Detailed Description:

Acute exacerbations of chronic obstructive pulmonary disease (COPD) often lead to too much carbon dioxide in the blood and difficulty breathing. Non-invasive ventilation (NIV) can help avoid a breathing tube, but many patients become agitated or uncomfortable with the mask, limiting its success. Traditional sedatives may worsen breathing or build up in the body. Isoflurane is an inhaled anesthetic with bronchodilator properties that can be given in small, quickly adjustable doses using the AnaConDa® device in-line with an NIV circuit. This study will test whether light isoflurane sedation can safely improve NIV tolerance and reduce the need for intubation in COPD flare-ups.
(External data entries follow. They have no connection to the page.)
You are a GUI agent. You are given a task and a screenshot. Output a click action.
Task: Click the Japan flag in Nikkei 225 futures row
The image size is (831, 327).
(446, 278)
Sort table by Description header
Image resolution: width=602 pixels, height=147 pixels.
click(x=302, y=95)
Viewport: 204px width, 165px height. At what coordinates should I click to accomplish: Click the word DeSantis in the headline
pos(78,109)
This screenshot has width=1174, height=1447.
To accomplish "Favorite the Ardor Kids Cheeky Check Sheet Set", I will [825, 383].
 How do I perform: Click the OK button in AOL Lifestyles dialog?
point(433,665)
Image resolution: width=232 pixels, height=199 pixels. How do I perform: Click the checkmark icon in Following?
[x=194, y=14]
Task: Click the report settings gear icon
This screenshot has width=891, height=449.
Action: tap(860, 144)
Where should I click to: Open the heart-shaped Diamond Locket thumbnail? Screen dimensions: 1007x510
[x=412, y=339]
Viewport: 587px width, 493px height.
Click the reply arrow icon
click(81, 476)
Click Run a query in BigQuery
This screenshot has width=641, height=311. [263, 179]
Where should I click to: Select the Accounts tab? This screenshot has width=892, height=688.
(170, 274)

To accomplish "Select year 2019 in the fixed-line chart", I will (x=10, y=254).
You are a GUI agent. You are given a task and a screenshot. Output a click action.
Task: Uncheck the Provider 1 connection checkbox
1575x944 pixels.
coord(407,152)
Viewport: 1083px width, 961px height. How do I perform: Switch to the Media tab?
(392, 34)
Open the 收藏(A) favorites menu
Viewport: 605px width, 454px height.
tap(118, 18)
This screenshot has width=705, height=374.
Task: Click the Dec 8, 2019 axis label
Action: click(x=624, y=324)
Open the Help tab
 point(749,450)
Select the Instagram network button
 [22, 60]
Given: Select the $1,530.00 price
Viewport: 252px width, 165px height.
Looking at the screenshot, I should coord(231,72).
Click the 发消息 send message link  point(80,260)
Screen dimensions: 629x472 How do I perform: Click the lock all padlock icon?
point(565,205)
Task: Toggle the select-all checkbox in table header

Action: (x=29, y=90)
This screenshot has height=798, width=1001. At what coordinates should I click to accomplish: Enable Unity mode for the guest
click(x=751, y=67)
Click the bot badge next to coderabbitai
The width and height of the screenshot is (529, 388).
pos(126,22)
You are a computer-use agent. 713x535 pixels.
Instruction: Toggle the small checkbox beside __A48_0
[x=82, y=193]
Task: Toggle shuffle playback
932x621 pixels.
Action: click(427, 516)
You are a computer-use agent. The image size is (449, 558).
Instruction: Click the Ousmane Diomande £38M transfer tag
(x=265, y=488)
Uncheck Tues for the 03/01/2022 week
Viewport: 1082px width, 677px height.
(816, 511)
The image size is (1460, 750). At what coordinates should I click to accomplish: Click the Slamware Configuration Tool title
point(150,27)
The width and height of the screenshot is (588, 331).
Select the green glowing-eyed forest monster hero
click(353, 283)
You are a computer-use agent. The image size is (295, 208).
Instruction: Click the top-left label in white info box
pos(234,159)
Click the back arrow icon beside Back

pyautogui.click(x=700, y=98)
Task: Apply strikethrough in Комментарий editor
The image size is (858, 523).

The study investigators will enroll 20 adults (age ≥ 18) admitted with a confirmed COPD exacerbation and hypercapnic respiratory failure who meet medical criteria for BiPAP-mode NIV. After obtaining informed consent, each participant will receive isoflurane delivered at 1.5 mL/hour via a syringe pump connected to the AnaConDa® device placed between the ventilator's Y-piece and the patient's mask. The fresh gas flow will be set equal to each patient's minute ventilation plus 0.5 L/min. NIV settings will be adjusted for comfort and gas exchange: pressure support 8-20 cm H₂O (target 10 mL/kg ideal body weight), PEEP 4-6 cm H₂O, respiratory rate 12-16 breaths/min (I:E ratio 1:3-1:4), and FiO₂ 30-40% to maintain SpO₂ 88-94%.

Sedation will be titrated to a light level (Richmond Agitation Sedation Scale [RASS] -1 to -2). If a patient becomes overly sedated (RASS ≤ -3) or requires endotracheal intubation within 24 hours, this will be recorded as an intervention failure and isoflurane will be stopped immediately. Continuous monitoring will include pulse oximetry, electrocardiogram, and non-invasive blood pressure (every 15 minutes for the first hour, then hourly). Arterial blood gases will be drawn at baseline and at 2, 6, 12, and 24 hours. At each time point we will also record RASS score and ask the patient to rate comfort on a 0-10 visual analogue scale (VAS).

The primary outcome is the proportion of patients experiencing intervention failure (intubation or excessive sedation) within 24 hours. Secondary outcomes are changes over time in vital signs (heart rate, blood pressure, respiratory rate), arterial blood gas values (pH, PaCO₂, PaO₂), sedation depth (RASS), patient comfort (VAS), and safety events (hypotension, bradycardia, respiratory depression, serious adverse events). We will follow participants until hospital discharge or intubation.

An interim analysis after the first 10 patients will assess safety and futility. The trial will be halted early if more than 50% of participants meet failure criteria or if the serious adverse event rate exceeds 20%. Data will be analyzed on both an intent-to-treat and per-protocol basis. Continuous measures will be compared using paired t-tests or nonparametric equivalents; categorical outcomes will use Chi-square or Fisher's exact tests; time-to-intubation will be analyzed with Kaplan-Meier methods.

This study is approved by the Institutional Ethics Committee (BREC 23/121) and will follow ICH-GCP and Declaration of Helsinki guidelines. All participant data will be anonymized and stored in a secure electronic database. Participation is voluntary, and patients may withdraw at any time without affecting their standard medical care.